Data extracts ▸
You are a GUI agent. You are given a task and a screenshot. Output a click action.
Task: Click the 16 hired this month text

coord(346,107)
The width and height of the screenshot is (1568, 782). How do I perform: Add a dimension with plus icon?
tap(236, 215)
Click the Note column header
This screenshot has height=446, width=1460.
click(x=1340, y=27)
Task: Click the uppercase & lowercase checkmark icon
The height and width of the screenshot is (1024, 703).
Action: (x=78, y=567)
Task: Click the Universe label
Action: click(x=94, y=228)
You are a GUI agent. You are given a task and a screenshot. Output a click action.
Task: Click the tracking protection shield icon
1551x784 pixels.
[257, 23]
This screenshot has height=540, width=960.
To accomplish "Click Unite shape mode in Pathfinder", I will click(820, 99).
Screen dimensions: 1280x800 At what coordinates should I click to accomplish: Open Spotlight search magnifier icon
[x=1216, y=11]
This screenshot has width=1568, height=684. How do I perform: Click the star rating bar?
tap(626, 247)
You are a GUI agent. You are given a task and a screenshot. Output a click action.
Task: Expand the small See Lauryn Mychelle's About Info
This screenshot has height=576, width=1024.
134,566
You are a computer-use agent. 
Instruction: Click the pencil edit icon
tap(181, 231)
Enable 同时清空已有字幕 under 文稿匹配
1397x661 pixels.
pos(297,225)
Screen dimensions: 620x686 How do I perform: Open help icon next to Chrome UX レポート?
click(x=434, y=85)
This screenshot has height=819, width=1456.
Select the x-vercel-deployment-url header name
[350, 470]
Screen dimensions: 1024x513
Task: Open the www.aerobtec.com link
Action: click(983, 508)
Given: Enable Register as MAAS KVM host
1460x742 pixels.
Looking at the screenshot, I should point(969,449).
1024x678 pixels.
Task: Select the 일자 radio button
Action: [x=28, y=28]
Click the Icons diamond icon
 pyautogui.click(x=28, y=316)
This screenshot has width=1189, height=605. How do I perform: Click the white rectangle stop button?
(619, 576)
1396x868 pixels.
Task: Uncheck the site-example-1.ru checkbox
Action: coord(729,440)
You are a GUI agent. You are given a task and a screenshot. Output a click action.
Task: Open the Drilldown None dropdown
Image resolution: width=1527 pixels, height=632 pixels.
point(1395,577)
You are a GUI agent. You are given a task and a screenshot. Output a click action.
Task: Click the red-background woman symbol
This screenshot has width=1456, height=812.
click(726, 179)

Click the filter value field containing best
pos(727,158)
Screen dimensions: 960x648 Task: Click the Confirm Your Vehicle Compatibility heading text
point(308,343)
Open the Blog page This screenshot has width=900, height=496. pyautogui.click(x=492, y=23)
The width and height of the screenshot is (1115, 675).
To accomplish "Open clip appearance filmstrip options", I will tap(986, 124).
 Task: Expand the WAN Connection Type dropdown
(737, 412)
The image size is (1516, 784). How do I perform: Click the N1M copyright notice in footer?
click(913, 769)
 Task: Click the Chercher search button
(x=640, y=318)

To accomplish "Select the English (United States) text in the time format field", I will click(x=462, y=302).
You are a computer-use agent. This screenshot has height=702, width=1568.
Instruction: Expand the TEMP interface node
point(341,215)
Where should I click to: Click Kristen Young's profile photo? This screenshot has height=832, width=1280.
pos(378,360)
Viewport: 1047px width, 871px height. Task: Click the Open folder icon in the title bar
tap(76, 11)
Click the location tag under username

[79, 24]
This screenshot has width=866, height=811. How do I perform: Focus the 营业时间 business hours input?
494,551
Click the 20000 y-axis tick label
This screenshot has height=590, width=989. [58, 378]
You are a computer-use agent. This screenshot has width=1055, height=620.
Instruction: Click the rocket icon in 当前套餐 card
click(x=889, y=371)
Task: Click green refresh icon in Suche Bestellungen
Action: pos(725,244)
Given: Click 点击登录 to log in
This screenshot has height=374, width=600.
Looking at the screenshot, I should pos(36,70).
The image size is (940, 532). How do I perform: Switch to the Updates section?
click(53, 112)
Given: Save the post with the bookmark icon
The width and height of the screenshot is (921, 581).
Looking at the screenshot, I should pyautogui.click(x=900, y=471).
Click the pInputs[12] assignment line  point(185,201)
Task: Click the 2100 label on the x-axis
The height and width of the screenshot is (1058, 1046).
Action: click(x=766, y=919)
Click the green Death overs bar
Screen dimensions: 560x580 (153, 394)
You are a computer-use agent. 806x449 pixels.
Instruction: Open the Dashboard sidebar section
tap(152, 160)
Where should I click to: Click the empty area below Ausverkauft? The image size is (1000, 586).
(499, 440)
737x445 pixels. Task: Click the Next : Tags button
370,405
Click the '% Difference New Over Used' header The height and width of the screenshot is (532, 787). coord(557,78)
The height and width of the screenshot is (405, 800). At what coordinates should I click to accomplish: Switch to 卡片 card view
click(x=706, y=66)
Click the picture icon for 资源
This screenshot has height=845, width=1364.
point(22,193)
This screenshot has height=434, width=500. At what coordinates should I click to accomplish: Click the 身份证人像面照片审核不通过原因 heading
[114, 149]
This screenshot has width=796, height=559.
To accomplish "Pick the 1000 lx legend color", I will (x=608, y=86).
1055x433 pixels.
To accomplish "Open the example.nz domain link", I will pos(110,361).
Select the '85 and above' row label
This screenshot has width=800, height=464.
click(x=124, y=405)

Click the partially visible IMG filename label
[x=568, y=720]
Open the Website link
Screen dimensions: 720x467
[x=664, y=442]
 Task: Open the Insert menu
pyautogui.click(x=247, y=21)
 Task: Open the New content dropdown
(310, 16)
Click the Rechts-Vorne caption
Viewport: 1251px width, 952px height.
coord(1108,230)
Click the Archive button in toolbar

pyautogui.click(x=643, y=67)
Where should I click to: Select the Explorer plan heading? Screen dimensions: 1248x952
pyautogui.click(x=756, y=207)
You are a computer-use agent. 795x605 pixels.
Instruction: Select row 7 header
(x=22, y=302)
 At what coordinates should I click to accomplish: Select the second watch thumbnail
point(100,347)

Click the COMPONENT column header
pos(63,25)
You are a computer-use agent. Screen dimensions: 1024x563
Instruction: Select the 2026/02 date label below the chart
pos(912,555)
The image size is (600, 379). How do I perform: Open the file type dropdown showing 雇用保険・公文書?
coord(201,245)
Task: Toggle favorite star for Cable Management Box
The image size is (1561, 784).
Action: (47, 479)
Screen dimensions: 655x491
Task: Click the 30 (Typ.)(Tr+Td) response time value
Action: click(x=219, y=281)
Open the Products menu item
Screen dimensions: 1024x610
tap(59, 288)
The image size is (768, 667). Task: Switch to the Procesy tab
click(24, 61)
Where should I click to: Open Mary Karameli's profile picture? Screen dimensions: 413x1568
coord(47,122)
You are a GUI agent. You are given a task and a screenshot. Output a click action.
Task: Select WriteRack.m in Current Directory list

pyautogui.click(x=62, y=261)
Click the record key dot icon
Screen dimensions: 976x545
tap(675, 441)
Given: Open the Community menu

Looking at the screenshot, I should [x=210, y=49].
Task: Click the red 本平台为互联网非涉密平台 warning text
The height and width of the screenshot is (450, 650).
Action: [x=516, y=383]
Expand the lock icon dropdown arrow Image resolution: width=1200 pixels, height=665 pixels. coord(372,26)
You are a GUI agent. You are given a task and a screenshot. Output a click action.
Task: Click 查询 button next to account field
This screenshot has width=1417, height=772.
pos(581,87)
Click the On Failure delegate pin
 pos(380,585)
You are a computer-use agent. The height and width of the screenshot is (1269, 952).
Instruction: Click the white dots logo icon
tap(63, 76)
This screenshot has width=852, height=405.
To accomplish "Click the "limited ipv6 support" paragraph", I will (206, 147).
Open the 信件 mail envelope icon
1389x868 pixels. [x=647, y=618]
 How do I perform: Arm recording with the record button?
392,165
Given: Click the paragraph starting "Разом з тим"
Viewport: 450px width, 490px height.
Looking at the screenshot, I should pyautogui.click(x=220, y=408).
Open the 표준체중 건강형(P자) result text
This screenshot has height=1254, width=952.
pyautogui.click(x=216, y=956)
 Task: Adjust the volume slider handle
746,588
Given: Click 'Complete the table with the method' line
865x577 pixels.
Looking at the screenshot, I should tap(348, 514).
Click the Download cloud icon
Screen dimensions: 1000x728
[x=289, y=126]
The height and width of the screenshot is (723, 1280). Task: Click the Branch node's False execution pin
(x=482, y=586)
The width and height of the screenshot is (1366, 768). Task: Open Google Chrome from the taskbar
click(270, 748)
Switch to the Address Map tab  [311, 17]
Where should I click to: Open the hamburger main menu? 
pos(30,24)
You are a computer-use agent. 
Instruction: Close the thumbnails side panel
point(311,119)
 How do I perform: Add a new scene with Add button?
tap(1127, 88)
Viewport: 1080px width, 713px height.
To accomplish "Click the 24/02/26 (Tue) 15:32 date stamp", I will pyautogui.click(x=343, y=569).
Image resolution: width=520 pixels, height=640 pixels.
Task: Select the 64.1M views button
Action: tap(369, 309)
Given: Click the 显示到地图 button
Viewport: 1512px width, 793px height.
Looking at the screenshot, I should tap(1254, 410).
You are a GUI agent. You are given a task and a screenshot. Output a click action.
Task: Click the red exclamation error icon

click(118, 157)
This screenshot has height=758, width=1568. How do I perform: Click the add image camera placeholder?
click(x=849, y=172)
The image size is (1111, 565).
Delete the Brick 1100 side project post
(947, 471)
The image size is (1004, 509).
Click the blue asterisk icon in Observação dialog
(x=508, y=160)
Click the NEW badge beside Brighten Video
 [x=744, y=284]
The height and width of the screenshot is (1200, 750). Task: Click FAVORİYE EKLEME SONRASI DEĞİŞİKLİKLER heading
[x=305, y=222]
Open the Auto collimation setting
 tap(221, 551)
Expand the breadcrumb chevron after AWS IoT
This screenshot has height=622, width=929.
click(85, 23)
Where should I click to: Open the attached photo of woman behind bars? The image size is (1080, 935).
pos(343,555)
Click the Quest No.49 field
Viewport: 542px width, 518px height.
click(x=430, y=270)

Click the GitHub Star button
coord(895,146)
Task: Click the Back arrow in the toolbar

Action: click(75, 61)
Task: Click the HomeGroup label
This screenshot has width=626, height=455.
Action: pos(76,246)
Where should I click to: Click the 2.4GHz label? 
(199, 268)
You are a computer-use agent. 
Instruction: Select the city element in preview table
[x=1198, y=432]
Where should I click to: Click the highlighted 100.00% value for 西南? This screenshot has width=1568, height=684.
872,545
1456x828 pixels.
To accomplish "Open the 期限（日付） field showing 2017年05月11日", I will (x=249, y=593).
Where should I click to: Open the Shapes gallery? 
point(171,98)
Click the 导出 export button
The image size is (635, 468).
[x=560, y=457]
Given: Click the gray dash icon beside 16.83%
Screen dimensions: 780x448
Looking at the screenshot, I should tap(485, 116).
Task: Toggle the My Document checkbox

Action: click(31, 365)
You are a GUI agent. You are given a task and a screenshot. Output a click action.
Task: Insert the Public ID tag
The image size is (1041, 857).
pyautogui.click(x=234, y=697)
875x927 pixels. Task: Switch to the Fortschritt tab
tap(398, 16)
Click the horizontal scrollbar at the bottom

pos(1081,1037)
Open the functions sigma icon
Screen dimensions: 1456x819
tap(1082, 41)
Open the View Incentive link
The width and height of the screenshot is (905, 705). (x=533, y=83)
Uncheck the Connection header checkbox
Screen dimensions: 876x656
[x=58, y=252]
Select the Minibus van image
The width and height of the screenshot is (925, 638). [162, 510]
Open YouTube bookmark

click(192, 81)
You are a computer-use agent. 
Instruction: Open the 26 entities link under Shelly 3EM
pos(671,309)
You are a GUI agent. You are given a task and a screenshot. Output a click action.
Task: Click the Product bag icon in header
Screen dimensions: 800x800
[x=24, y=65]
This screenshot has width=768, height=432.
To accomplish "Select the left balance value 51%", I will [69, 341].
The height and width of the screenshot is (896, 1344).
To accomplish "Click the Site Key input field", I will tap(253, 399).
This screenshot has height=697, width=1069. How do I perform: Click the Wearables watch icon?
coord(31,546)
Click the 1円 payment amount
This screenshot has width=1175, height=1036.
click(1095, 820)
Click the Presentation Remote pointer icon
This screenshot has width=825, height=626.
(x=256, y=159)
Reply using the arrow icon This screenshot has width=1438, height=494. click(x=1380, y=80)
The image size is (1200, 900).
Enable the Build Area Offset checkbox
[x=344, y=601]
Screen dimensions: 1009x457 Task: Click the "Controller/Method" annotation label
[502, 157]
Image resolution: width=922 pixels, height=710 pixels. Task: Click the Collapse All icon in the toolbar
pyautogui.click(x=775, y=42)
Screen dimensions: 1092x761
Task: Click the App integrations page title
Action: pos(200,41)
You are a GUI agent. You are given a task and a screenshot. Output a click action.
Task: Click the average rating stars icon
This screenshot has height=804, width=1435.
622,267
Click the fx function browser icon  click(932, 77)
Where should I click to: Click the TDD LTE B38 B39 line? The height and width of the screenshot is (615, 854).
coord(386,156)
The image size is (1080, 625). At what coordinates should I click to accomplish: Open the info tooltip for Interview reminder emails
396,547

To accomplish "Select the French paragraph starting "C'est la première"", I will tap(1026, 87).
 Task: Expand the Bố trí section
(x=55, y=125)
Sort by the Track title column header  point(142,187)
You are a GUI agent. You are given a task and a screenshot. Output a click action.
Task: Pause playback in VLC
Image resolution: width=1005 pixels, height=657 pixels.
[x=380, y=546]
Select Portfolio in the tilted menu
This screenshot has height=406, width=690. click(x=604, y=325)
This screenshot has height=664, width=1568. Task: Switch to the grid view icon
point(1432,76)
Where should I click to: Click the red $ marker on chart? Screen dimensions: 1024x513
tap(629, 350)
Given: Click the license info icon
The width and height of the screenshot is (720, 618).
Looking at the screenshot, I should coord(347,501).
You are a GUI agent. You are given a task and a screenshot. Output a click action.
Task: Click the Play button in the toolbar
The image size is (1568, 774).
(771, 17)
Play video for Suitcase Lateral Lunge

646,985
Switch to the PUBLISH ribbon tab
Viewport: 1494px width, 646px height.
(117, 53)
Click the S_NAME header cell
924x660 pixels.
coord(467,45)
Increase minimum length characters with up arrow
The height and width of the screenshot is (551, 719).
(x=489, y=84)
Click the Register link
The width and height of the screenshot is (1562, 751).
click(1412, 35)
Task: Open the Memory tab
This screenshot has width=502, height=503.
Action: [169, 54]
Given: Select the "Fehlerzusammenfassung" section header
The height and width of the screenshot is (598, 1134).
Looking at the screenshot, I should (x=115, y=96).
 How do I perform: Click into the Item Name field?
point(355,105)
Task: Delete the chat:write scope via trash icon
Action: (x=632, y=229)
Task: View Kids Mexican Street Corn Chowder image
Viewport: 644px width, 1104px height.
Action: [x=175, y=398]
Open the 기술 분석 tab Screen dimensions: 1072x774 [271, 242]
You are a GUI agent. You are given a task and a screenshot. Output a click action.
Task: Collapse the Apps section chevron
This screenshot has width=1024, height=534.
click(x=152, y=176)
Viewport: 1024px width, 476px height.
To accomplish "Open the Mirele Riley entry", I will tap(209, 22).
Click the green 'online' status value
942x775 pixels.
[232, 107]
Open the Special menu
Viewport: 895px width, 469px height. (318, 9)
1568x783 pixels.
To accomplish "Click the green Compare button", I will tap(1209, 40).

Exercise directions ▸ In the material above, transcribe exactly the lines beginning at the one with "Given: Click 点击登录 to log in" and ending at the one with "Task: Click the 2100 label on the x-axis", both included.

Reply ▸
Given: Click 点击登录 to log in
This screenshot has height=374, width=600.
Looking at the screenshot, I should pos(36,70).
The image size is (940, 532). How do I perform: Switch to the Updates section?
click(53, 112)
Given: Save the post with the bookmark icon
The width and height of the screenshot is (921, 581).
Looking at the screenshot, I should pyautogui.click(x=900, y=471).
Click the pInputs[12] assignment line  point(185,201)
Task: Click the 2100 label on the x-axis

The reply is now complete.